Nel 1914 fu il momento della scelta: allo scoppio della Prima Guerra Mondiale, Cesare Battisti, abbandona il territorio austriaco e si rifugia, con la famiglia, in Italia. Da qui comincia la sua propaganda contro Vienna, che spingerà l’Italia, un anno dopo, ad entrare in guerra. Lui, per non essere da meno, si arruola volontario nel Battaglione Alpini Edolo.

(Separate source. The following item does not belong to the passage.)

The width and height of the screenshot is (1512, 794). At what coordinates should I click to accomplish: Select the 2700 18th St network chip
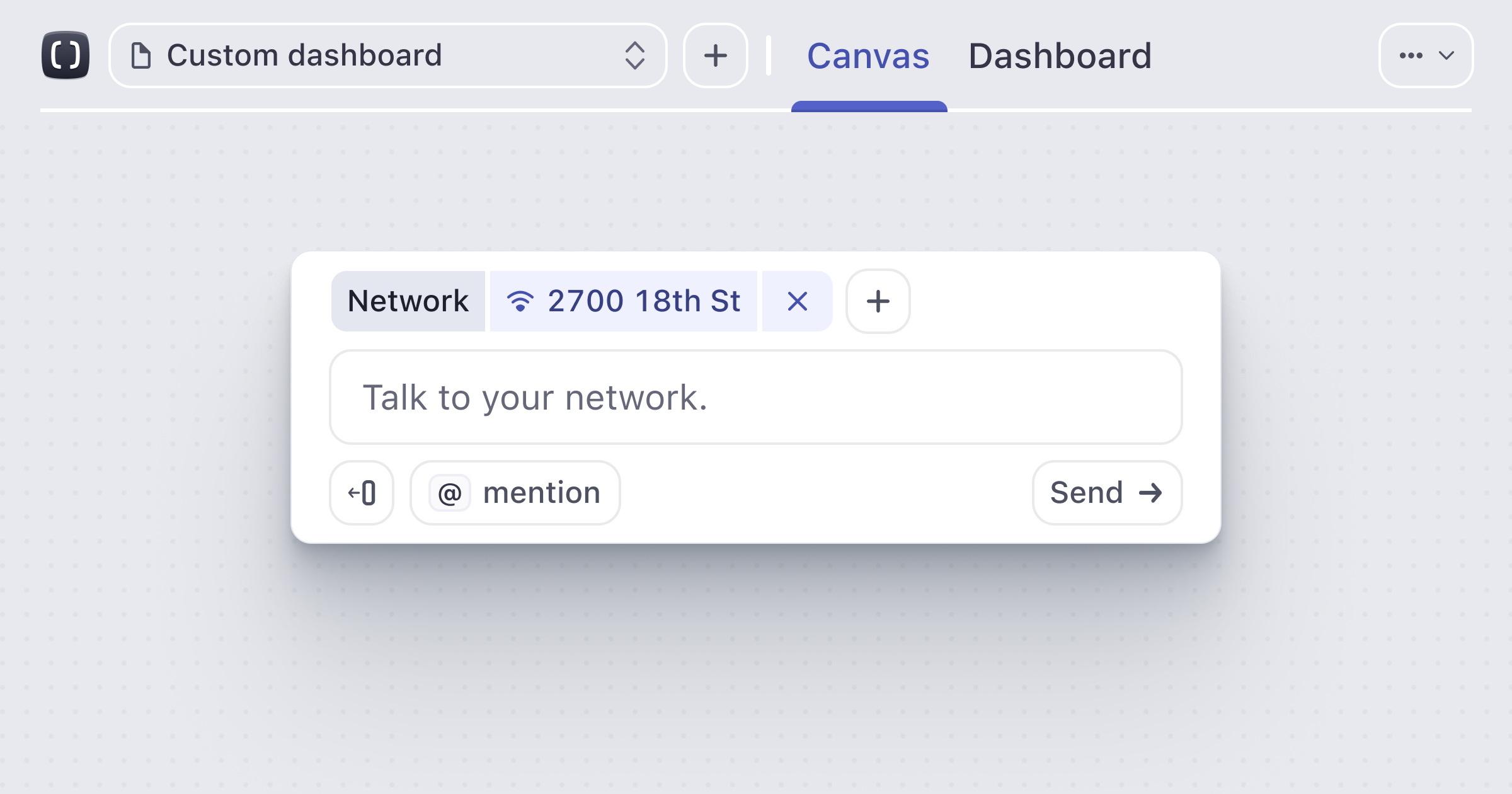pos(644,301)
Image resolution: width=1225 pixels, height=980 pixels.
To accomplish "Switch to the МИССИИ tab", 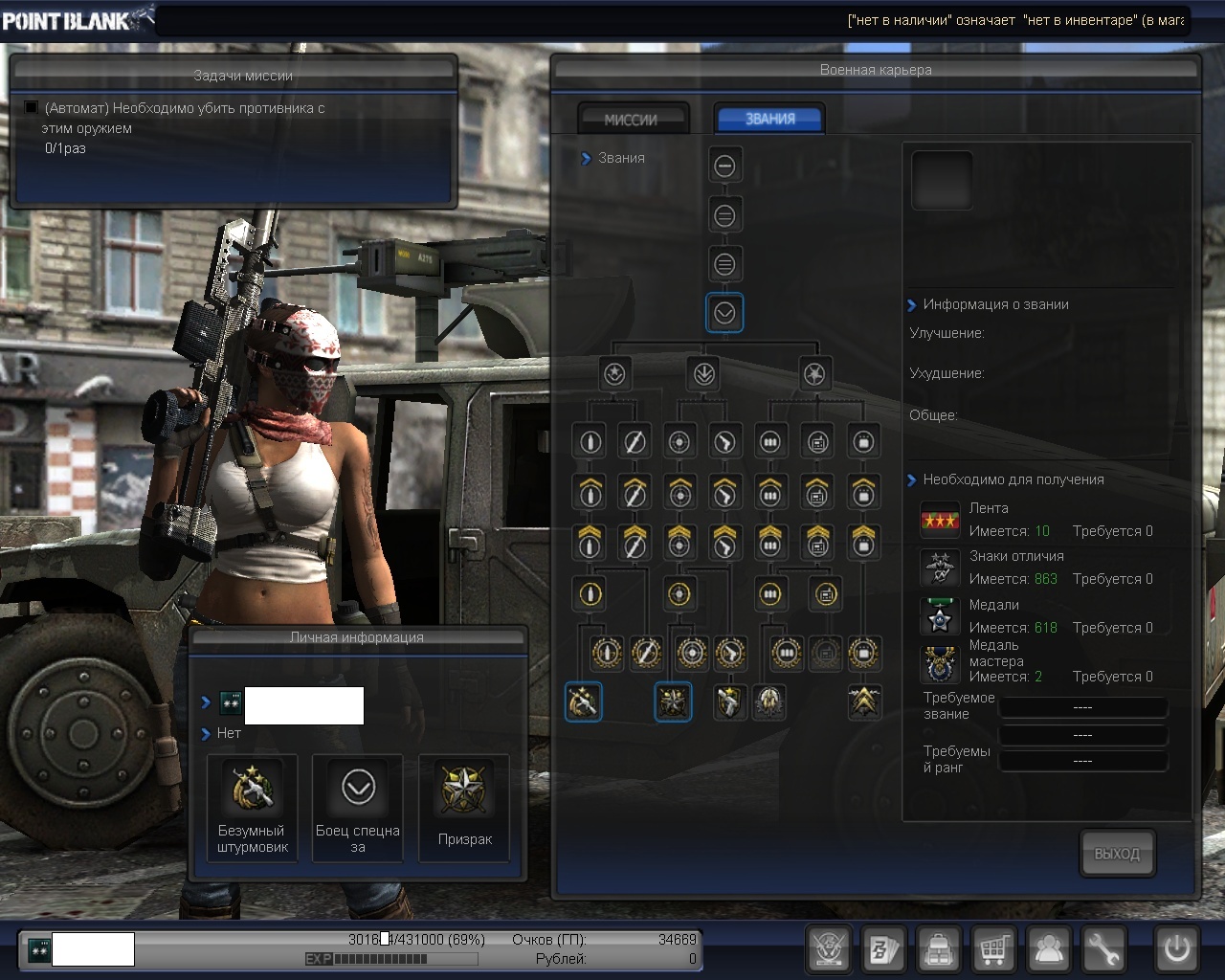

Il suo valore militare sul campo gli frutterà una medaglia di bronzo, poi d’argento, e una rapida scalata nei gradi dell’esercito. Nel 1916, nel battaglione Vicenza, viene mandato in uno scontro tra le montagne trentine contro le divisioni austriache. Cade prigioniero, insieme ad altri militari, e viene riconosciuto da alcuni soldati delle forze nemiche. A quel punto la sua sorte è segnata: finito nelle mani del nemico, viene umiliato, insultato e dopo qualche settimana di prigionia, sottoposto a un rapido processo. Anche in quell’occasione (gli eroi sono sempre eroi) non indietreggiò e dichiarò:

«Ammetto inoltre di aver svolto, sia anteriormente che posteriormente allo scoppio della guerra con l’Italia, in tutti i modi – a voce, in iscritto, con stampati – la più intensa propaganda per la causa d’Italia e per l’annessione a quest’ultima dei territori italiani dell’Austria; ammetto d’essermi arruolato come volontario nell’esercito italiano, di esservi stato nominato sottotenente e tenente, di aver combattuto contro l’Austria e d’essere stato fatto prigioniero con le armi alla mano. In particolare ammetto di avere scritto e dato alle stampe tutti gli articoli di giornale e gli opuscoli inseriti negli atti di questo tribunale al N. 13 ed esibitimi, come pure di aver tenuto i discorsi di propaganda ivi menzionati. Rilievo che ho agito perseguendo il mio ideale politico che consisteva nell’indipendenza delle province italiane dell’Austria e nella loro unione al Regno d’Italia».

Fu condannato a morte per impiccagione. Chiese, per onore della sua divisa, la fucilazione, ma non gli venne concessa. E così, alle 16:30 del 12 luglio 1916 sul retro del Castello del Buonconsiglio di Trento, dove aveva sede il tribunale militare austriaco, venne eseguita la condanna.

Il suo esempio fu di ispirazione per tanti altri combattenti italiani (alcuni, come lui, nemmeno di nazionalità italiana). Tanto che, nel 1919, venne onorato con una medaglia d’oro al valor militare, in cui si ricorda che “tra l’incerto tentativo di salvarsi voltando il tergo al nemico e il sicuro martirio, scelse il martirio”. Con dignità e fierezza.

A differenza di altri Cesari Battisti, che protetti da chissà chi e chissa perché, continuano a fuggire.